ケイの読書日記

個人が書く書評

山田五郎 「へんな西洋絵画」 講談社

2019-05-22 16:31:38 | その他
 普通このタイトルだったら手に取らないが、借りたのはカバー絵のせい。
 アンリ・ルソー≪人形を持つ少女≫ すざましい破壊力です。赤いワンピースを着て、右手に人形、左手にお花を持っている女の子の絵だと思われるが…。服装から考えると、10歳未満じゃないかな? しかし、どう見ても、髭剃りのあとが青々とした中年男性の顔なんです。ひょっとしたら、中年男が女装してるのかな? ロリコン趣味の人が、趣味が高じて、洗濯干し場から盗んできた女の子の赤い服に、むりやり自分の身体を押し込んで座ってるのかな? と真剣に考えてしまう。
 でも、この絵の題が≪人形を持つ少女≫なんだから、やっぱりモデルは女の子か。
 しかしね、この絵を「お宅のお嬢さんをモデルに描きました」なんて渡したら、親に殴られると思う。

 アンリ・ルソーを見出したのはピカソらしいが、絵がうますぎる人は、こういった素人画家の素朴さに感動するらしい。ピカソが素晴らしいと言わなければ、この絵はオランジュリー美術館に飾られておらず、焚き物として燃やされていただろう。

# 演習用データ
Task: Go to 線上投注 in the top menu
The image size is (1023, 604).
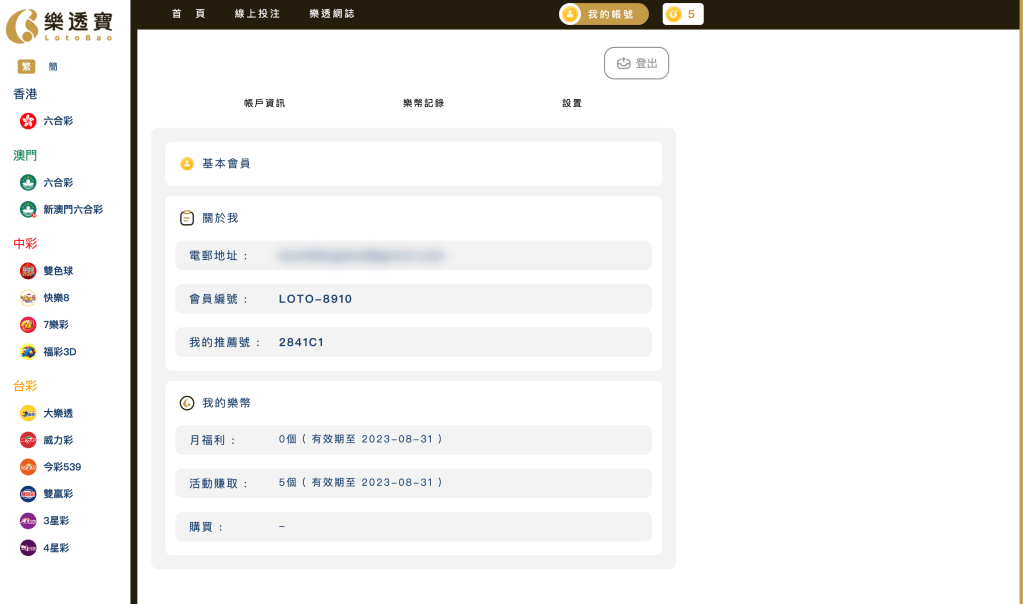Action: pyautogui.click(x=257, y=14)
---
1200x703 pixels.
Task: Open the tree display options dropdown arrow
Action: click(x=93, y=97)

# 課題
1. 一覧の中から語「Task」を含む行をすべて探し出し、その行をそのまま書き写しなさい。
2. 「へんな西洋絵画」の書評を、最後の文に続けて書き進めなさい。
上の書評と一覧とは、内容のうえで互いに関係がない。

# 解答例
1.
Task: Go to 線上投注 in the top menu
Task: Open the tree display options dropdown arrow

2.
 この本の中には、いろんな画家のヘンな西洋画が載ってるけど、やはりアンリ・ルソーは突出している。ルソーの作品は他にも≪岩の上の少年≫ ≪赤ん坊のお祝い≫ ≪ジェニエ爺さんの馬車≫ ≪田舎の結婚式≫ ≪マダムMの肖像≫ などなと人物画が多いが、決してモデルには喜ばれていないね。断定できる。でも≪マダムMの肖像≫だけは、バランス悪いけど、シックな黒のドレスで、素敵な女主人に描けている。
 ≪餓えたライオン≫は、場所はどう見てもサバンナや砂漠ではないし、ライオンに襲われる動物もカバ?イノシシ?何だか分からない。つまりメチャクチャなんだけど、植物や樹木の描き方が装飾的で、色もキレイなので、(アンリ・ルソーにしては)素敵な絵だと思う。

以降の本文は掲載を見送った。